**EXERCISE**
With the first line below as the start and the line containing "Task: View the 173 Retweets list" as the end, copy every line between them exactly, ends included.

Records from a data collection:

---

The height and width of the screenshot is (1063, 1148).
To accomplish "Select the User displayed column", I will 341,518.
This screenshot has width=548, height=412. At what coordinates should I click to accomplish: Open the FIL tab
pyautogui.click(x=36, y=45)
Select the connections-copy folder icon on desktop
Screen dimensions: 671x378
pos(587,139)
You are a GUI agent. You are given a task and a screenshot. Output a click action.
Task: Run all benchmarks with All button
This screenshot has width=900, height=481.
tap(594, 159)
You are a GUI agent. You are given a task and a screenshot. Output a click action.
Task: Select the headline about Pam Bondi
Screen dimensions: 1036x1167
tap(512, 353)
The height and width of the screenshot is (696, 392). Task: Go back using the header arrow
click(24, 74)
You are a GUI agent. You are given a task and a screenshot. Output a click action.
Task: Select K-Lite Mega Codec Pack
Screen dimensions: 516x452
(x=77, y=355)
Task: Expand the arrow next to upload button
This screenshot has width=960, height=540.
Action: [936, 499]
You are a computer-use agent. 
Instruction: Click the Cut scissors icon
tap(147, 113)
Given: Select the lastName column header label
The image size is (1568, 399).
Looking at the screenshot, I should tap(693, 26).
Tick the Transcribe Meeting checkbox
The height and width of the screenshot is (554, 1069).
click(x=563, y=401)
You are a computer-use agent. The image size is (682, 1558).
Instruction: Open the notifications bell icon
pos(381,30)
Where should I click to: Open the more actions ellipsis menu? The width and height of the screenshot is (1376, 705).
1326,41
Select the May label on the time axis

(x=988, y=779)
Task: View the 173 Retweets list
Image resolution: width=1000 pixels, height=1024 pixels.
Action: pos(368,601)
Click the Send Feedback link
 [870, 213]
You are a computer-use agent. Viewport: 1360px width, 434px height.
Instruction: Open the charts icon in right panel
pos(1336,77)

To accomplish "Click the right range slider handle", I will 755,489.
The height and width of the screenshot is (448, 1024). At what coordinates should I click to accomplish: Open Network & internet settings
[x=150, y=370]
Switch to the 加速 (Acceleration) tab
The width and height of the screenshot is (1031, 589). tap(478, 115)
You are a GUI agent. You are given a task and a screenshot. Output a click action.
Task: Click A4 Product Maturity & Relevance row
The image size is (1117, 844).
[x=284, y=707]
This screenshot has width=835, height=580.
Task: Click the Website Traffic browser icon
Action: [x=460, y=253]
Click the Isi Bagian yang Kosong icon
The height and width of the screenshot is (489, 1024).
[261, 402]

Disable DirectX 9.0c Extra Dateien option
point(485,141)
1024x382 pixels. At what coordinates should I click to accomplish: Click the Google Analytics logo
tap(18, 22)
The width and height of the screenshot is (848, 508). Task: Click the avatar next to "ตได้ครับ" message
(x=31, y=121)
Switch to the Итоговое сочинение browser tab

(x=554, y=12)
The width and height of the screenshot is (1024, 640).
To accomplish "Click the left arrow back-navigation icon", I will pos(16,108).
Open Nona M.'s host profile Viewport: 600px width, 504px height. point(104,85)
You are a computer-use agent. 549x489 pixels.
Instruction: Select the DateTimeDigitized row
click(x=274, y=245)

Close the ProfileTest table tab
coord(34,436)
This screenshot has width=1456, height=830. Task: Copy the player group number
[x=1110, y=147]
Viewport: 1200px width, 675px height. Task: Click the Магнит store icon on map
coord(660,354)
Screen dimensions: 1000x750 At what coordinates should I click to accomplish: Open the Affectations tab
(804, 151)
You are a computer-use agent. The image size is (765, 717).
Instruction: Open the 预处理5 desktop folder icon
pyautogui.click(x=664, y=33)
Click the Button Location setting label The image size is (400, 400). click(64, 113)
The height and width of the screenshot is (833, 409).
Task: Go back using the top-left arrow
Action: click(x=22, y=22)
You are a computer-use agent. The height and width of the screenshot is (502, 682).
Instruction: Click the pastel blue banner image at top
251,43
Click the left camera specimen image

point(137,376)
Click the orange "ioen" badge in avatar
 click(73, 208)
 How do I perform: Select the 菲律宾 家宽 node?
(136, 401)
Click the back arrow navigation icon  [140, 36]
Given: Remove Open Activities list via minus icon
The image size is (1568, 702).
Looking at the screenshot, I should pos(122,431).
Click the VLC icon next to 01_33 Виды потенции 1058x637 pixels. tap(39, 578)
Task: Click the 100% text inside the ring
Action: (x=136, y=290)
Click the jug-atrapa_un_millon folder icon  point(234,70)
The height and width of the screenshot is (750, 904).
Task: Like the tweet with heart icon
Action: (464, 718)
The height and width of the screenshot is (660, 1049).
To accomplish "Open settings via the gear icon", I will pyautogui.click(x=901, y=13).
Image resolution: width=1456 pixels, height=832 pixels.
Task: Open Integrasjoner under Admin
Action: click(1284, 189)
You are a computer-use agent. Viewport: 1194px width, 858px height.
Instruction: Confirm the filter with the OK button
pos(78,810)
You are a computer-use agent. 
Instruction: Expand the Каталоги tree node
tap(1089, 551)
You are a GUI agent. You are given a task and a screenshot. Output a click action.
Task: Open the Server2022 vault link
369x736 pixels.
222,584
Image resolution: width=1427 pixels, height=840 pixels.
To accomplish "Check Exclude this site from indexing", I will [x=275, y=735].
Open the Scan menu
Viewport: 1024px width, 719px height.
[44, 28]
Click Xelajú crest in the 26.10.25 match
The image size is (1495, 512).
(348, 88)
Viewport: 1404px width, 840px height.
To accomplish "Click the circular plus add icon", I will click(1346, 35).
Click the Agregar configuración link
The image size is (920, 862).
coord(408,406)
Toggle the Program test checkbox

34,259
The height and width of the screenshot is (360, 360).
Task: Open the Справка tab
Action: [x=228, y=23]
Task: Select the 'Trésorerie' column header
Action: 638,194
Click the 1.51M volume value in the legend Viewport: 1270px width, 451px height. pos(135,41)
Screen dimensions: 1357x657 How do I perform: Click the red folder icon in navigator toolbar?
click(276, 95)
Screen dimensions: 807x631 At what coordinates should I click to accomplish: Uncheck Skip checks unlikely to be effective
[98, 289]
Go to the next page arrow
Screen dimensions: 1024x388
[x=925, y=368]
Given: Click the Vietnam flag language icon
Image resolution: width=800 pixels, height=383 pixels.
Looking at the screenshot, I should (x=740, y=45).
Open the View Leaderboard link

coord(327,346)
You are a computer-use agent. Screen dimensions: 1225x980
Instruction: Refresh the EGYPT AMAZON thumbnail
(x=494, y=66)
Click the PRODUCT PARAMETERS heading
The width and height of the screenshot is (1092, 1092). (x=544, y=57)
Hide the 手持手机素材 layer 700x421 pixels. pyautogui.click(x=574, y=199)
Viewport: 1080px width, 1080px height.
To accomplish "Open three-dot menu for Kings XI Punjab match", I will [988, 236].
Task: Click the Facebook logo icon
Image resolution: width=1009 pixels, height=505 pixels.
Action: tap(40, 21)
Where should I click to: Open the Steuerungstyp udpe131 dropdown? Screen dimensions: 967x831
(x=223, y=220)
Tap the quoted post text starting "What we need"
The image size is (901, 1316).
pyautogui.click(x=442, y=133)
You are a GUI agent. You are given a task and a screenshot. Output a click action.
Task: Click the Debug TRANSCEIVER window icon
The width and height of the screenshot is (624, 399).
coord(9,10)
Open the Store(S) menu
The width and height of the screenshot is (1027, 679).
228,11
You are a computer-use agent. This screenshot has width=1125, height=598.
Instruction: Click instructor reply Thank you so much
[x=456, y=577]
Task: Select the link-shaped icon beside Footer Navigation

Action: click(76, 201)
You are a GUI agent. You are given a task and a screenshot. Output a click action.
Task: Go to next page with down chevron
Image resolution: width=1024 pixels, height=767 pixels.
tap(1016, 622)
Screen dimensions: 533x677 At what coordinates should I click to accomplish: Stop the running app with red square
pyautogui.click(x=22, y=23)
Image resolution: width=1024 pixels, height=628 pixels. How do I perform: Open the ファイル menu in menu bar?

---

**TASK SOLUTION**
The height and width of the screenshot is (1063, 1148).
To accomplish "Select the User displayed column", I will 341,518.
This screenshot has width=548, height=412. At what coordinates should I click to accomplish: Open the FIL tab
pyautogui.click(x=36, y=45)
Select the connections-copy folder icon on desktop
Screen dimensions: 671x378
pos(587,139)
You are a GUI agent. You are given a task and a screenshot. Output a click action.
Task: Run all benchmarks with All button
This screenshot has width=900, height=481.
tap(594, 159)
You are a GUI agent. You are given a task and a screenshot. Output a click action.
Task: Select the headline about Pam Bondi
Screen dimensions: 1036x1167
tap(512, 353)
The height and width of the screenshot is (696, 392). Task: Go back using the header arrow
click(24, 74)
You are a GUI agent. You are given a task and a screenshot. Output a click action.
Task: Select K-Lite Mega Codec Pack
Screen dimensions: 516x452
(x=77, y=355)
Task: Expand the arrow next to upload button
This screenshot has width=960, height=540.
Action: [936, 499]
You are a computer-use agent. 
Instruction: Click the Cut scissors icon
tap(147, 113)
Given: Select the lastName column header label
The image size is (1568, 399).
Looking at the screenshot, I should tap(693, 26).
Tick the Transcribe Meeting checkbox
The height and width of the screenshot is (554, 1069).
click(x=563, y=401)
You are a computer-use agent. The image size is (682, 1558).
Instruction: Open the notifications bell icon
pos(381,30)
Where should I click to: Open the more actions ellipsis menu? The width and height of the screenshot is (1376, 705).
1326,41
Select the May label on the time axis

(x=988, y=779)
Task: View the 173 Retweets list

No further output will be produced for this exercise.